- Polecenie 1
Proszę wyodrębnić z listu dosłownie cały fragment od słów "Tak oto minął" aż do słów "pomoc w przemianie.".

- Wybrany fragment
++++++
List do MPJ - październik 2015

Jezus%20tulcy%20dziecko.jpg

 

Miasteczko Krwi Chrystusa, październik 2015

Moja Droga / mój Drogi!

         Tak oto minął pierwszy miesiąc nowego roku szkolnego. Nie wiem, jak dla Ciebie, ale dla mnie – bardzo intensywnie… i bardzo szybko.

         Czy udało Ci się wykonać zadanie z poprzedniego mojego listu? Jeśli sercem podeszłaś/podszedłeś do sprawy, na pewno znalazłaś/łeś wiele powodów do dziękowania Jezusowi. I to każdego dnia! Niech to dziękczynienie trwa nadal! Dobrze jest dziękować przy wieczornym rachunku sumienia, aby zobaczyć, że Pan Bóg jest zawsze i naprawdę dobry. Wtedy łatwiej jest też przepraszać za to, co z mojej strony nie było dobre i prosić o pomoc w przemianie.

 

Prosiłam Cię, abyś wypisał/a przynajmniej 3 rzeczy, za które jesteś wdzięczna/y, bo kiedy człowieka dopada ciężki nastrój (a czasem przecież dopada…), spojrzenie na to, co mnie spotkało dobrego, bardzo dobrze robi Uśmiech. Czarne chmury zdają się uciekać przed promieniem Bożej miłości, której doświadczyliśmy wcześniej. I rodzi się w sercu pewność, że Pan Bóg jest ze mną i kocha mnie także teraz. Zatem i teraz pomoże mi w moich trudnościach, niepewnościach i bólach.
++++++
- Polecenie 2
Proszę przepisać bez żadnych zmian z listingu wszystkie wiersze od tego, który zawiera "44.5 (798, 49)", aż do tego, który zawiera "Return [x, y]", łącznie z obydwoma.
++++++
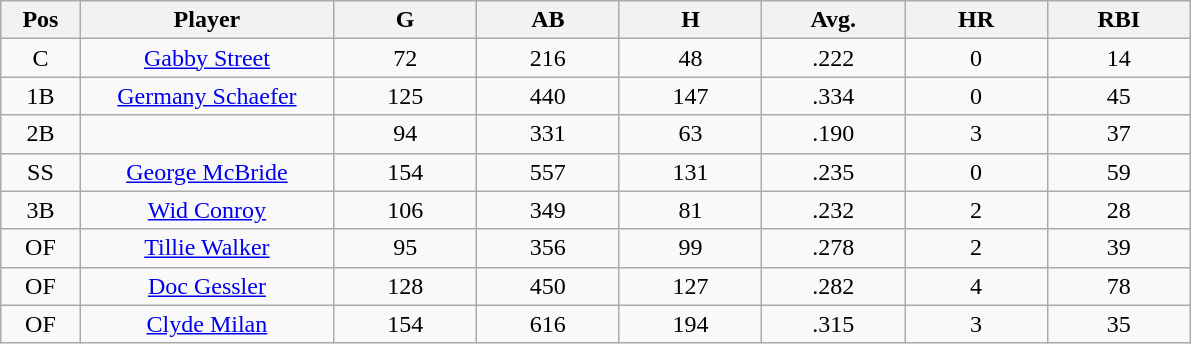
28 [1118, 210]
356 [548, 248]
C [40, 58]
39 [1118, 248]
Pos [40, 20]
194 [690, 324]
Gabby Street [207, 58]
G [406, 20]
131 [690, 172]
440 [548, 96]
George McBride [207, 172]
557 [548, 172]
Wid Conroy [207, 210]
48 [690, 58]
4 [976, 286]
35 [1118, 324]
78 [1118, 286]
616 [548, 324]
.282 [834, 286]
Doc Gessler [207, 286]
H [690, 20]
127 [690, 286]
.190 [834, 134]
AB [548, 20]
94 [406, 134]
81 [690, 210]
128 [406, 286]
106 [406, 210]
Player [207, 20]
349 [548, 210]
99 [690, 248]
1B [40, 96]
Germany Schaefer [207, 96]
.235 [834, 172]
125 [406, 96]
63 [690, 134]
Clyde Milan [207, 324]
SS [40, 172]
59 [1118, 172]
72 [406, 58]
216 [548, 58]
Tillie Walker [207, 248]
.222 [834, 58]
HR [976, 20]
2B [40, 134]
Avg. [834, 20]
95 [406, 248]
14 [1118, 58]
.232 [834, 210]
147 [690, 96]
.278 [834, 248]
37 [1118, 134]
45 [1118, 96]
.334 [834, 96]
RBI [1118, 20]
.315 [834, 324]
3B [40, 210]
450 [548, 286]
331 [548, 134]
Search for the cell housing the specified text and yield its (x, y) center coordinate. 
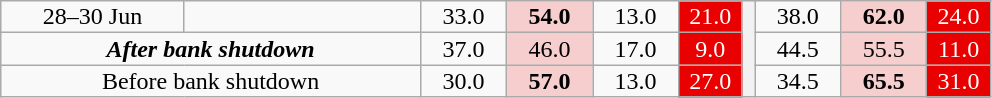
44.5 (798, 49)
65.5 (884, 81)
24.0 (959, 17)
30.0 (463, 81)
After bank shutdown (211, 49)
37.0 (463, 49)
17.0 (635, 49)
11.0 (959, 49)
54.0 (549, 17)
33.0 (463, 17)
31.0 (959, 81)
55.5 (884, 49)
28–30 Jun (93, 17)
9.0 (711, 49)
62.0 (884, 17)
Before bank shutdown (211, 81)
21.0 (711, 17)
46.0 (549, 49)
34.5 (798, 81)
57.0 (549, 81)
27.0 (711, 81)
38.0 (798, 17)
Return [x, y] of the center of cell containing provided text 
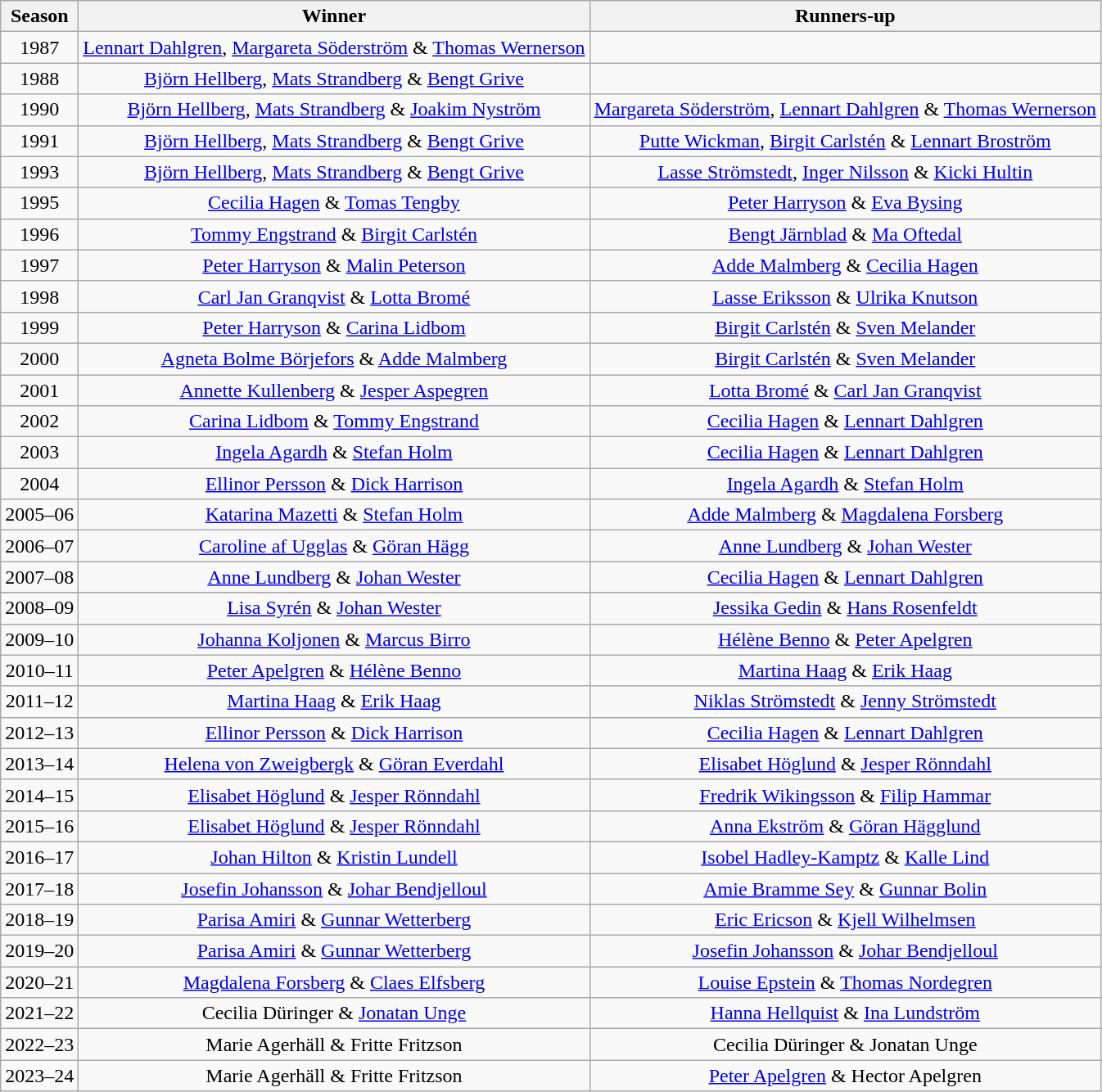
Peter Harryson & Malin Peterson [334, 265]
Hélène Benno & Peter Apelgren [845, 639]
Bengt Järnblad & Ma Oftedal [845, 234]
1987 [39, 47]
Peter Harryson & Carina Lidbom [334, 327]
Amie Bramme Sey & Gunnar Bolin [845, 888]
Adde Malmberg & Magdalena Forsberg [845, 515]
1991 [39, 141]
Peter Harryson & Eva Bysing [845, 203]
Lasse Strömstedt, Inger Nilsson & Kicki Hultin [845, 172]
Lotta Bromé & Carl Jan Granqvist [845, 391]
Carina Lidbom & Tommy Engstrand [334, 422]
2010–11 [39, 671]
Hanna Hellquist & Ina Lundström [845, 1014]
Isobel Hadley-Kamptz & Kalle Lind [845, 857]
Helena von Zweigbergk & Göran Everdahl [334, 764]
Agneta Bolme Börjefors & Adde Malmberg [334, 359]
1995 [39, 203]
Katarina Mazetti & Stefan Holm [334, 515]
Louise Epstein & Thomas Nordegren [845, 982]
2011–12 [39, 702]
2009–10 [39, 639]
2001 [39, 391]
2002 [39, 422]
1999 [39, 327]
Johan Hilton & Kristin Lundell [334, 857]
2017–18 [39, 888]
Adde Malmberg & Cecilia Hagen [845, 265]
Runners-up [845, 16]
2004 [39, 484]
2012–13 [39, 733]
Cecilia Hagen & Tomas Tengby [334, 203]
2022–23 [39, 1045]
2019–20 [39, 951]
Carl Jan Granqvist & Lotta Bromé [334, 296]
2020–21 [39, 982]
2016–17 [39, 857]
2015–16 [39, 826]
1998 [39, 296]
2018–19 [39, 920]
Jessika Gedin & Hans Rosenfeldt [845, 608]
2014–15 [39, 795]
1990 [39, 110]
2005–06 [39, 515]
Putte Wickman, Birgit Carlstén & Lennart Broström [845, 141]
Peter Apelgren & Hector Apelgren [845, 1076]
Lennart Dahlgren, Margareta Söderström & Thomas Wernerson [334, 47]
Peter Apelgren & Hélène Benno [334, 671]
1993 [39, 172]
Season [39, 16]
Anna Ekström & Göran Hägglund [845, 826]
Lisa Syrén & Johan Wester [334, 608]
2003 [39, 453]
2023–24 [39, 1076]
2008–09 [39, 608]
Fredrik Wikingsson & Filip Hammar [845, 795]
Niklas Strömstedt & Jenny Strömstedt [845, 702]
1996 [39, 234]
2007–08 [39, 577]
Winner [334, 16]
2000 [39, 359]
2006–07 [39, 546]
Caroline af Ugglas & Göran Hägg [334, 546]
Johanna Koljonen & Marcus Birro [334, 639]
2021–22 [39, 1014]
Eric Ericson & Kjell Wilhelmsen [845, 920]
1988 [39, 79]
Margareta Söderström, Lennart Dahlgren & Thomas Wernerson [845, 110]
Annette Kullenberg & Jesper Aspegren [334, 391]
Björn Hellberg, Mats Strandberg & Joakim Nyström [334, 110]
2013–14 [39, 764]
Lasse Eriksson & Ulrika Knutson [845, 296]
1997 [39, 265]
Tommy Engstrand & Birgit Carlstén [334, 234]
Magdalena Forsberg & Claes Elfsberg [334, 982]
Detect which cell encompasses the target text, then output its [X, Y] center coordinate. 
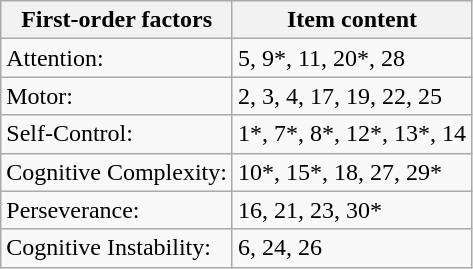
++++++
- Pełny wynik 1
Tak oto minął pierwszy miesiąc nowego roku szkolnego. Nie wiem, jak dla Ciebie, ale dla mnie – bardzo intensywnie… i bardzo szybko.

         Czy udało Ci się wykonać zadanie z poprzedniego mojego listu? Jeśli sercem podeszłaś/podszedłeś do sprawy, na pewno znalazłaś/łeś wiele powodów do dziękowania Jezusowi. I to każdego dnia! Niech to dziękczynienie trwa nadal! Dobrze jest dziękować przy wieczornym rachunku sumienia, aby zobaczyć, że Pan Bóg jest zawsze i naprawdę dobry. Wtedy łatwiej jest też przepraszać za to, co z mojej strony nie było dobre i prosić o pomoc w przemianie.

- Pełny wynik 2
44.5 (798, 49)
65.5 (884, 81)
24.0 (959, 17)
30.0 (463, 81)
After bank shutdown (211, 49)
37.0 (463, 49)
17.0 (635, 49)
11.0 (959, 49)
54.0 (549, 17)
33.0 (463, 17)
31.0 (959, 81)
55.5 (884, 49)
28–30 Jun (93, 17)
9.0 (711, 49)
62.0 (884, 17)
Before bank shutdown (211, 81)
21.0 (711, 17)
46.0 (549, 49)
34.5 (798, 81)
57.0 (549, 81)
27.0 (711, 81)
38.0 (798, 17)
Return [x, y] of the center of cell containing provided text 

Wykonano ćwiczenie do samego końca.